Behörde will statt eines achtstündigen Marsches nur Kundgebung in Wandsbek genehmigen. Die Polizei rechnet mit etwa 1000 Rechtsextremen.
Hamburg. Polizei und Innenbehörde wollen den geplanten Neonazi-Aufmarsch am 2. Juni nur unter schärfsten Auflagen zulassen. Wie aus einer Verfügung hervorgeht, die dem Abendblatt vorliegt, rechnet die Versammlungsbehörde damit, dass rund 1000 Rechtsextreme dem Aufruf ihrer Hamburger Gesinnungsgenossen folgen werden. Die Behörde will statt des beantragten achtstündigen Marsches durch die City nur eine vierstündige Kundgebung in Wandsbek genehmigen. Darüber hinaus gibt es eine ganze Reihe von Auflagen, die die Demo-Organisatoren zu erfüllen haben.
Verbieten will die Polizei unter anderem Bomberjacken in Kombination mit Springerstiefeln - eine bei Rechtsradikalen beliebte Kombination. Tabu sind auch Uniformen und Uniformteile. Die Zahl der im Demo-Zug mitgeführten Fahnen soll auf eine Flagge pro fünf Teilnehmer begrenzt werden, Lautsprecher und Megafone dürfen nicht benutzt werden, wenn Ansagen der Polizei ertönen.
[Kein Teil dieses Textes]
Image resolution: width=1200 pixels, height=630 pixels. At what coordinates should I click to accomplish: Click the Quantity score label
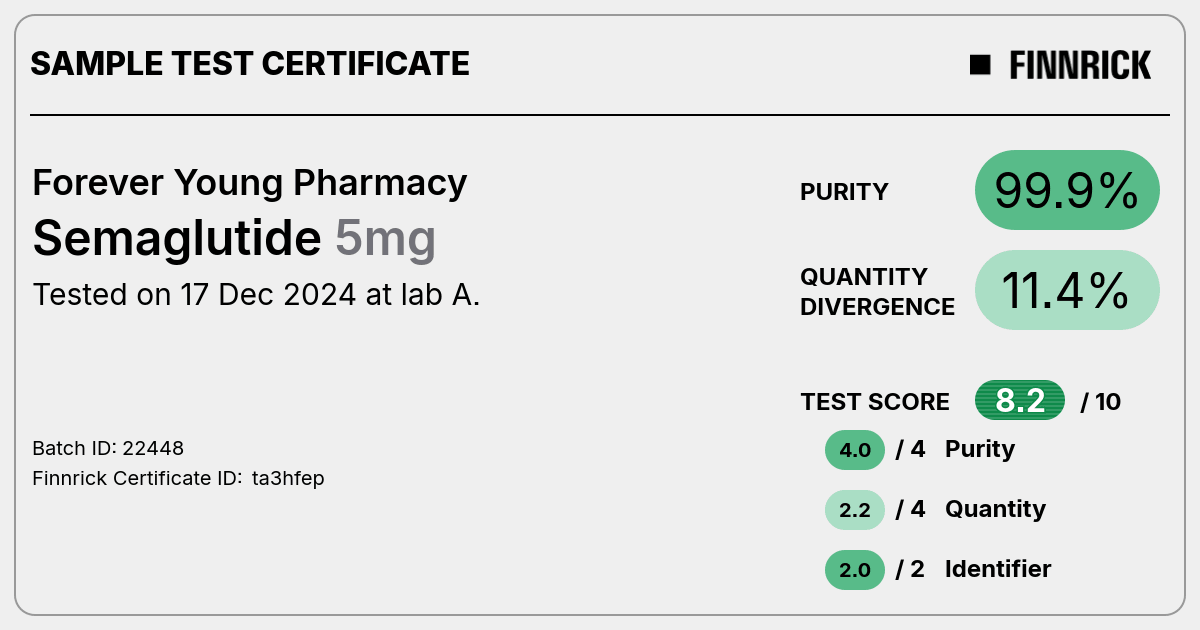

Gegen die Verlegung der Demo nach Wandsbek haben die Veranstalter bereits Widerspruch eingelegt. Sie verlangen nun, durch Altona marschieren zu dürfen. Die Versammlungsbehörde lehnt auch dies mit Blick auf die Gefährdung der öffentlichen Sicherheit ab. Ein Aufzug auf den bisher angemeldeten Marschwegen, so heißt es in dem Schreiben, "kann polizeilich nicht hinreichend geschützt werden - unabhängig von der Zahl der eingesetzten Polizeibeamten, ohne dass es zu Leib- und Lebensgefahren für Unbeteiligte, Gegendemonstranten und Teilnehmer kommen würde". Gut möglich, dass die Anmelder um den Neonazi Thomas Wulff auf Harburg oder Bergedorf ausweichen wollen.
Nach bisherigem Stand geht die Polizei davon aus, dass etwa 1000 Rechtsextreme am "Tag der deutschen Zukunft" teilnehmen werden. Unter ihnen dürften sich etwa 300 sogenannte autonome Nationalisten befinden, die als besonders gewaltbereit gelten und sich auch Anordnungen der Demo-Anmelder kaum unterordnen dürften. Von ihnen befürchtet die Polizei, dass sie versuchen werden, "Polizeiketten durch geschlossen martialisches Auftreten zu durchbrechen", und "verbale und gewalttätige Auseinandersetzungen mit Meinungsgegnern" suchen werden. Christiane Schneider, innenpolitische Sprecherin der Linken, fordert deshalb ein Verbot des Aufmarsches. Andere Gerichte hätten aus diesem Grund bereits so entschieden.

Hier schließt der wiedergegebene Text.